[[ INPUT open ]]

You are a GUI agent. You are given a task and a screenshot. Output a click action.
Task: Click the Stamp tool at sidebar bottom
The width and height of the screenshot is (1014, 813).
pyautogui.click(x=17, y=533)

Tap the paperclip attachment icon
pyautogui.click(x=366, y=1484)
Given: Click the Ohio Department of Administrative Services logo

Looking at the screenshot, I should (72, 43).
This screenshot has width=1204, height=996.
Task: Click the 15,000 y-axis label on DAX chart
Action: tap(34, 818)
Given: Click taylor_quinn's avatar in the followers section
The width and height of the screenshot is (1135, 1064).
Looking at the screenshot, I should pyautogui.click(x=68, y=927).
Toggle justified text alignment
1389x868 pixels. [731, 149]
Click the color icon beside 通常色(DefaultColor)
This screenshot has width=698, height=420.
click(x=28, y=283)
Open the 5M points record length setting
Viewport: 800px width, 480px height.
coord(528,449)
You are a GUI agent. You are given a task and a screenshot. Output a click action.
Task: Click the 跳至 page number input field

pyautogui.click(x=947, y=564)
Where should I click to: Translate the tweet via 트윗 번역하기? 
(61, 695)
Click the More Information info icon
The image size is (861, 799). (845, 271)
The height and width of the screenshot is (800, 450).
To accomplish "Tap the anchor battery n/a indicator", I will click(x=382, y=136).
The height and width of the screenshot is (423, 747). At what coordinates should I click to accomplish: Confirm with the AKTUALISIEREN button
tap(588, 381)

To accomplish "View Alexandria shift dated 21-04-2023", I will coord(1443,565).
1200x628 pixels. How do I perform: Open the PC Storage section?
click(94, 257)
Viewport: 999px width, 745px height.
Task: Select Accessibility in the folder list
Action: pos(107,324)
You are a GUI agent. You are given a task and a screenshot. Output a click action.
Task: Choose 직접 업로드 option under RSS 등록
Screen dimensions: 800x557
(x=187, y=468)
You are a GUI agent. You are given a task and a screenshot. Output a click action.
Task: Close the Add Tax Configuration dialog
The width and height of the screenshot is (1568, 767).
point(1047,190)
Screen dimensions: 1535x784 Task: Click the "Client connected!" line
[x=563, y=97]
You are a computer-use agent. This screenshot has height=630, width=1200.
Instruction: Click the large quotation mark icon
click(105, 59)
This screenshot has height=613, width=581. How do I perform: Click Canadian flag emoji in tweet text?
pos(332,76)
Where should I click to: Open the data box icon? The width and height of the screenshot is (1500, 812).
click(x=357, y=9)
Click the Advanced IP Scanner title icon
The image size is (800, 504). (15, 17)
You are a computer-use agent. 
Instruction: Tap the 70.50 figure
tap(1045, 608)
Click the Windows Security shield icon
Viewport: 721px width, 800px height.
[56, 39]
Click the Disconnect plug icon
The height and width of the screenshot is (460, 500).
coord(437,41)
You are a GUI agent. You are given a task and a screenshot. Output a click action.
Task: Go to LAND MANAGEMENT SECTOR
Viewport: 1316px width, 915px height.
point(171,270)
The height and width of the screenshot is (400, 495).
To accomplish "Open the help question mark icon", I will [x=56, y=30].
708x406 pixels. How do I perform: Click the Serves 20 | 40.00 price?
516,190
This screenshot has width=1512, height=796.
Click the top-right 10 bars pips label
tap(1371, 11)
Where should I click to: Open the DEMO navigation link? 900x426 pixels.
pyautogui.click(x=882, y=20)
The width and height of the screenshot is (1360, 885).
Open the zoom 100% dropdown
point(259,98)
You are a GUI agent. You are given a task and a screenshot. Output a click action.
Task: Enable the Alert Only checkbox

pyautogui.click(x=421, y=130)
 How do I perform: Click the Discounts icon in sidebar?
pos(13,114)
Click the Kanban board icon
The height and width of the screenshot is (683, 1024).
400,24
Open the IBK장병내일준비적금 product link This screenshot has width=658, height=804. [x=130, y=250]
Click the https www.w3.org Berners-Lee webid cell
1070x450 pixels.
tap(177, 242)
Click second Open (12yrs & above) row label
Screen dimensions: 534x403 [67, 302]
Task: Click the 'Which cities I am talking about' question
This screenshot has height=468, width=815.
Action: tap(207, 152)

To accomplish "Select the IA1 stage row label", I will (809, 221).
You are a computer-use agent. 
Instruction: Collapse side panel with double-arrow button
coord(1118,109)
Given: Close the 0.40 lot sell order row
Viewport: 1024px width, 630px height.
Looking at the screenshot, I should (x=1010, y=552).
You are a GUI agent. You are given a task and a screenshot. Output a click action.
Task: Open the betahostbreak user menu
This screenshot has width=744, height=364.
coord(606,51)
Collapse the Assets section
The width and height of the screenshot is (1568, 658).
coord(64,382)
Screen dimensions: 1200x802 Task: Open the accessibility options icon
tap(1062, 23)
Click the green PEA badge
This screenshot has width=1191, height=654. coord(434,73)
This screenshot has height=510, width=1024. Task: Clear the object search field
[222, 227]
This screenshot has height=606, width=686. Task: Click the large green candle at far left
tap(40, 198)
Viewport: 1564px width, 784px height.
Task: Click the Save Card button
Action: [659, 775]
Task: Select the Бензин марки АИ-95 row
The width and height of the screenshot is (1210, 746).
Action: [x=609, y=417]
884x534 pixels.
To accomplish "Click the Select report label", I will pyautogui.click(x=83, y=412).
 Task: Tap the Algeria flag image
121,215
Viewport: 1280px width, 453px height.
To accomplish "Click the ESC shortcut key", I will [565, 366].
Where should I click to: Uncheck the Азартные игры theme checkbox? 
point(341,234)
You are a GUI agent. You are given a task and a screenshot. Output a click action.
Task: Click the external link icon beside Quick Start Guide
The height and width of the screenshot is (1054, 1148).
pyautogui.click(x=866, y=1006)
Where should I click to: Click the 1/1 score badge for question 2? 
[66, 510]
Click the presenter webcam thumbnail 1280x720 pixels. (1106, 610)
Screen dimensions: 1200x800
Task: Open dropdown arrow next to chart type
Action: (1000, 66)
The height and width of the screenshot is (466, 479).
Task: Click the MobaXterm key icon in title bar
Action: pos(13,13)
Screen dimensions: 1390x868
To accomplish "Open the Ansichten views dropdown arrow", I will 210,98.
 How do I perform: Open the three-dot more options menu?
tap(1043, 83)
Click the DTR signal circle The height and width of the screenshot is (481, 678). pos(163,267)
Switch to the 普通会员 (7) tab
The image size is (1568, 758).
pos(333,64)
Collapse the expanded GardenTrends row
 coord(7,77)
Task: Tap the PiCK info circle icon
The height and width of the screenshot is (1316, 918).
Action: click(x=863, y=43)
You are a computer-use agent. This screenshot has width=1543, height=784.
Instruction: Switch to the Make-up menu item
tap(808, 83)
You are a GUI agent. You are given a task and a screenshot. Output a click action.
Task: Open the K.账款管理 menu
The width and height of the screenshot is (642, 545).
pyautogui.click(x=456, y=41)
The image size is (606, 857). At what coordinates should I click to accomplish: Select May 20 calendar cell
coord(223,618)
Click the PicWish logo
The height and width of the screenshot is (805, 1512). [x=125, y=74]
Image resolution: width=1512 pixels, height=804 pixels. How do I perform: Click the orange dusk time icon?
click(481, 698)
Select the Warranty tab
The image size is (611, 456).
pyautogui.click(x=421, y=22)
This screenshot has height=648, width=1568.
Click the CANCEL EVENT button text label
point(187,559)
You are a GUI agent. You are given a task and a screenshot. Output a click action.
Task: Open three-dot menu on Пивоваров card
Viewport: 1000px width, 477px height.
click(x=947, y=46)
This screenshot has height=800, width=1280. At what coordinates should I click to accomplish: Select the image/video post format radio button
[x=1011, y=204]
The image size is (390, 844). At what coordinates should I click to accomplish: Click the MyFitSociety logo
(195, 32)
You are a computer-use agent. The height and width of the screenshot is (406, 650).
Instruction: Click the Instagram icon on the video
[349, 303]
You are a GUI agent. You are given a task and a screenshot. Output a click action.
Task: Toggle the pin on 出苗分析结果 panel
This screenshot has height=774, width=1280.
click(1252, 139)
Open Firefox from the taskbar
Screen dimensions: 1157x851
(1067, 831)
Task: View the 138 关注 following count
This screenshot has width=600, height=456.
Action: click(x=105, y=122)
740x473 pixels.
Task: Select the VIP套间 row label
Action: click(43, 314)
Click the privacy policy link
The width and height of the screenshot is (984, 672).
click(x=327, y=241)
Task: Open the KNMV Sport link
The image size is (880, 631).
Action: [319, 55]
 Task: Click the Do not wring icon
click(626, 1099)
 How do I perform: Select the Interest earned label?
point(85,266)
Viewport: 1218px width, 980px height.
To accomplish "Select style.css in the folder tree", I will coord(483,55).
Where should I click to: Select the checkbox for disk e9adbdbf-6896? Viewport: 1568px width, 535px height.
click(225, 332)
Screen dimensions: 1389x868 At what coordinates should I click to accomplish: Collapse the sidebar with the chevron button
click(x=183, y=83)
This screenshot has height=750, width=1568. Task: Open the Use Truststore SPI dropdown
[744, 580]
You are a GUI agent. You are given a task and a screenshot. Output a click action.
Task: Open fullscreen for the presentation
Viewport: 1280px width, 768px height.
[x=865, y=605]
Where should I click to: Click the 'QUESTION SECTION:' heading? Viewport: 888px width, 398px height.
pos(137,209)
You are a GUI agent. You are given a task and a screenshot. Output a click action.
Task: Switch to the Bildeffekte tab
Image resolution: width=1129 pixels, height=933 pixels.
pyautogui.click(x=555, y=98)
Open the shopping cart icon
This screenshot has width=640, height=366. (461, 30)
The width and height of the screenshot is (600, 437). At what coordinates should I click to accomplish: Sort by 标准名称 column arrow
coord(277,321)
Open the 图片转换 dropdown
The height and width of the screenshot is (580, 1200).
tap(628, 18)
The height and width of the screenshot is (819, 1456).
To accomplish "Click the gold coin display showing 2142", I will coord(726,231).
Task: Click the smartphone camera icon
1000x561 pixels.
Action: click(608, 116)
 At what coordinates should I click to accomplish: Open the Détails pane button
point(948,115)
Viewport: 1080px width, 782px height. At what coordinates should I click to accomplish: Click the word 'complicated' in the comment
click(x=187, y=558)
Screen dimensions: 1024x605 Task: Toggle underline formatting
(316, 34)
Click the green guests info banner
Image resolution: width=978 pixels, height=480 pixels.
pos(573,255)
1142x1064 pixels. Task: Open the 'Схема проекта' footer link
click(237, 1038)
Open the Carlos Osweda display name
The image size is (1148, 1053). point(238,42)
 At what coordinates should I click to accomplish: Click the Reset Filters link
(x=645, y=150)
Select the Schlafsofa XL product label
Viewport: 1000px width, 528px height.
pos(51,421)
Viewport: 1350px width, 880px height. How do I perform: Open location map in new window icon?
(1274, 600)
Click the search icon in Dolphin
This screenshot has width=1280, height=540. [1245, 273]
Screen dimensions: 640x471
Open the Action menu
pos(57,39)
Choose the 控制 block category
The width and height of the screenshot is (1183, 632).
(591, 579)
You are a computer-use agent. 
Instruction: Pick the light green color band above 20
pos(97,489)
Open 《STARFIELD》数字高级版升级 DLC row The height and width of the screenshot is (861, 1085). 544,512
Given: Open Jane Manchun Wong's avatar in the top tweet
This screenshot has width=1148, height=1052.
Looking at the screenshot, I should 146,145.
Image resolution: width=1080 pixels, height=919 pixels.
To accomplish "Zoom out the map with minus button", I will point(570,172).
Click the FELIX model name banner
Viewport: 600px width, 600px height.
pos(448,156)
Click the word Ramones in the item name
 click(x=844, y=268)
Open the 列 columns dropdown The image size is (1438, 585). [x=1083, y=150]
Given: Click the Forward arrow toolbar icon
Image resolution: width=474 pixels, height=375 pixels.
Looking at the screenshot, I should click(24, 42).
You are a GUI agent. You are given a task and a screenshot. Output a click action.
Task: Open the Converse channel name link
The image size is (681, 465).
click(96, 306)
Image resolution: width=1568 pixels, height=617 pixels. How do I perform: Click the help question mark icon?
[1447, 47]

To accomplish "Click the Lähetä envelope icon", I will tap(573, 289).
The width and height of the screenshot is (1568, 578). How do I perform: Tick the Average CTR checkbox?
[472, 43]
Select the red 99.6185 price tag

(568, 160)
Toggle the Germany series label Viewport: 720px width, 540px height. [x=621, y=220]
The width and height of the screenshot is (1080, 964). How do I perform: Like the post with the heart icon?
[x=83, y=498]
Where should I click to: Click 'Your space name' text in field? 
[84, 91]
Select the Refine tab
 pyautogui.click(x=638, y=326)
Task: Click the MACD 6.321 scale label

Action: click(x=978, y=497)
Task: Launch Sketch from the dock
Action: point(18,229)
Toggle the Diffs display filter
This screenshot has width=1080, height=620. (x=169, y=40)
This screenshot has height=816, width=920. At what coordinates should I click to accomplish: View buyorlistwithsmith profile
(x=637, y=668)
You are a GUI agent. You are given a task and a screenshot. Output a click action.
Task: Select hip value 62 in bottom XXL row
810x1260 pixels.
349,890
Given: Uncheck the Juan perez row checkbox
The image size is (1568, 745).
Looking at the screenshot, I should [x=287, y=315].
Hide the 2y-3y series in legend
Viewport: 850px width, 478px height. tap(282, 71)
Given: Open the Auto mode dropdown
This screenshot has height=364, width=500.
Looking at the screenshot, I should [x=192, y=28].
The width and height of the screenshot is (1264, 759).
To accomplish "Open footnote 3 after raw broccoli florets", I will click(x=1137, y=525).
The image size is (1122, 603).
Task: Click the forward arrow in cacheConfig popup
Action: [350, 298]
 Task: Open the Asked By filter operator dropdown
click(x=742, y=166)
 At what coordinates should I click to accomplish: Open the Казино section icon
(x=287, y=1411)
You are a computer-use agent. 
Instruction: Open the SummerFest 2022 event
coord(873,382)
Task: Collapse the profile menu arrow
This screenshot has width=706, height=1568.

[[ INPUT closed ]]

- TASK -
Would you count the lines in the entries that hold "bottom" and reply with only the count?

- WRITTEN SOLUTION -
2